Your tasks
- a) In the post on Walter Van Beirendonck's clothing, list every material the writer imagines him taking from the art-school supply room.
- b) Write the next part of the post on Walter Van Beirendonck's clothing, picking up after its final sentence.

┌─ Document extract

Thursday, January 16, 2014

BEAUTY: Clothing--Walter Van Beirendonck

One can always count on Walter Van Beirendonck to deliver a collection that clearly pushes the concept of fashion into art. I have said in the past that Van Beirendonck's work seems like the product of an an art-school studio experiment... as if he had been able to raid a huge supply room and use all the clay, paint, fabric, and bits and bobs stored there. There is a fearless sort of freedom with what he does season after season. His concepts are always engaging, puzzling, sometimes disturbing, and expansively liberating. The concepts seem to soar up and around like wild birds, or lightning. One never knows from what direction it's all going to come. Ideas assemble themselves in astonishing ways in his mind.

└─
┌─ Excerpted records

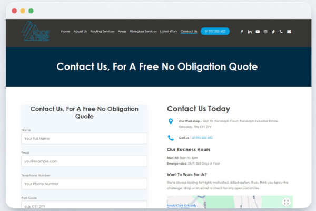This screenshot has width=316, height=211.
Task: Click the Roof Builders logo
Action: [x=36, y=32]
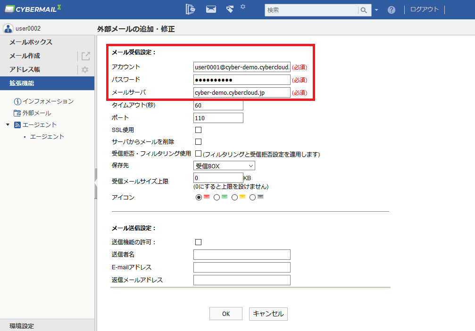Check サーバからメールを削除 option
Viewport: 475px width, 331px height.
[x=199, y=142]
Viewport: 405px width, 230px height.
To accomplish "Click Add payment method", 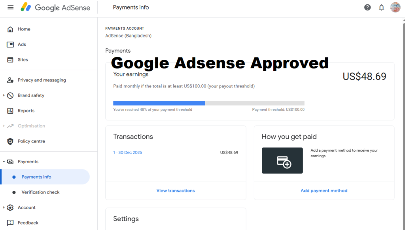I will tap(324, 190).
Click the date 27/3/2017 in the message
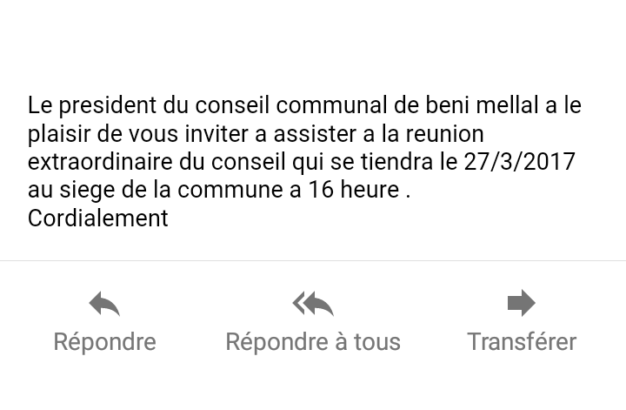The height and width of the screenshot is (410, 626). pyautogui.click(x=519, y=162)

└─
┌─ Excerpted records

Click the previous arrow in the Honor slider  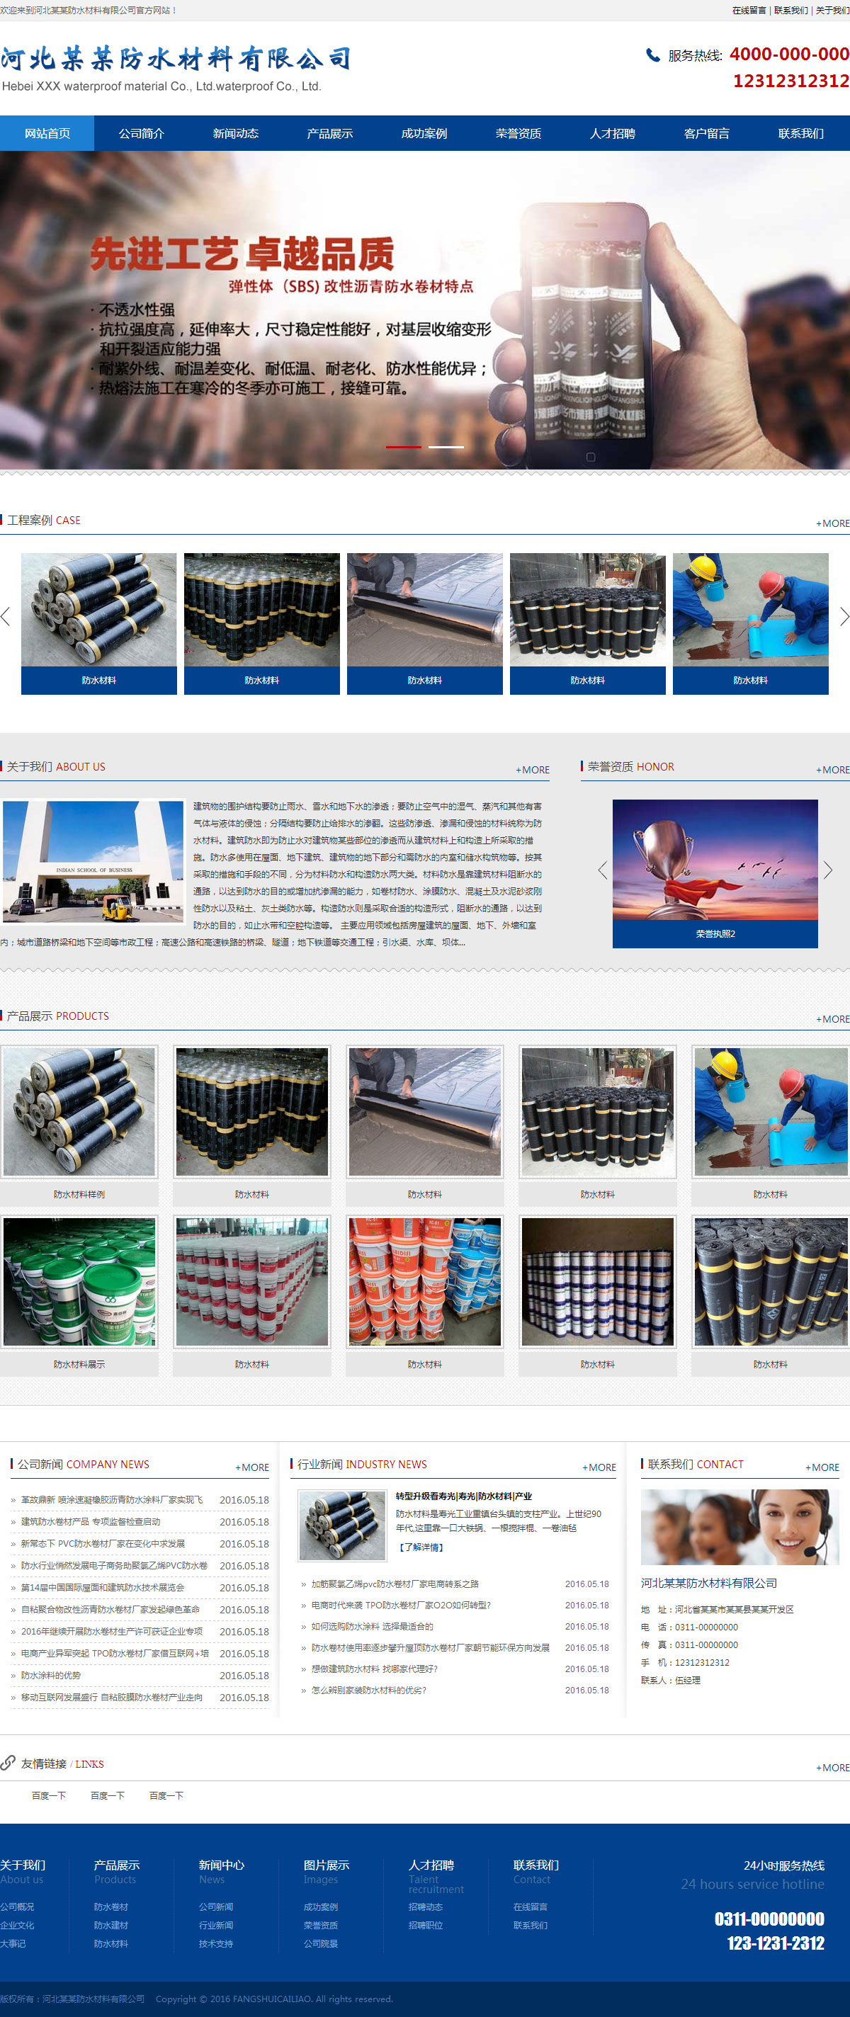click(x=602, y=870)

└─

Per-task answers
- a) clay, paint, fabric, bits and bobs

- b)
And his Fall-Winter '14-'15 collection at Paris Fashion Week shows his powerful imagination at work, and it is also an example of why I find the world of haute couture so compelling. Clothing at this level truly is performance art and sculpture. And what Van Beirendonck is saying with this collection is, as usual, layered, oblique, and full of references and inferences: the name he gave this collection is "Crossed Crocodiles Growl." In Ghana, the symbol of conjoined crocodiles speaks to the idea of "unity in diversity" or in more practical terms, the inherent difficulties of reconciling individual and group interests in a democratic system. But the growling part... well, that is pure Van Beirendonck. The crocodiles are not going to put up with it any longer and their stylized teeth played across footwear, pullovers, and lycra leggings. Towering feathered headdresses reminiscent of head gear worn by certain native groups in rain forests were painted with the slogan "STOP RACISM." The designs of the collection may have refelcted native cultures across Africa and even in South American jungles (Amazonian feathered or furred jackets and shorts, Guatemalan patterns, and Masai blankets and jewelry ), but Van Beirendonck said of racism, "It's a problem everywhere, in Russia particularly." Hence the military helmets...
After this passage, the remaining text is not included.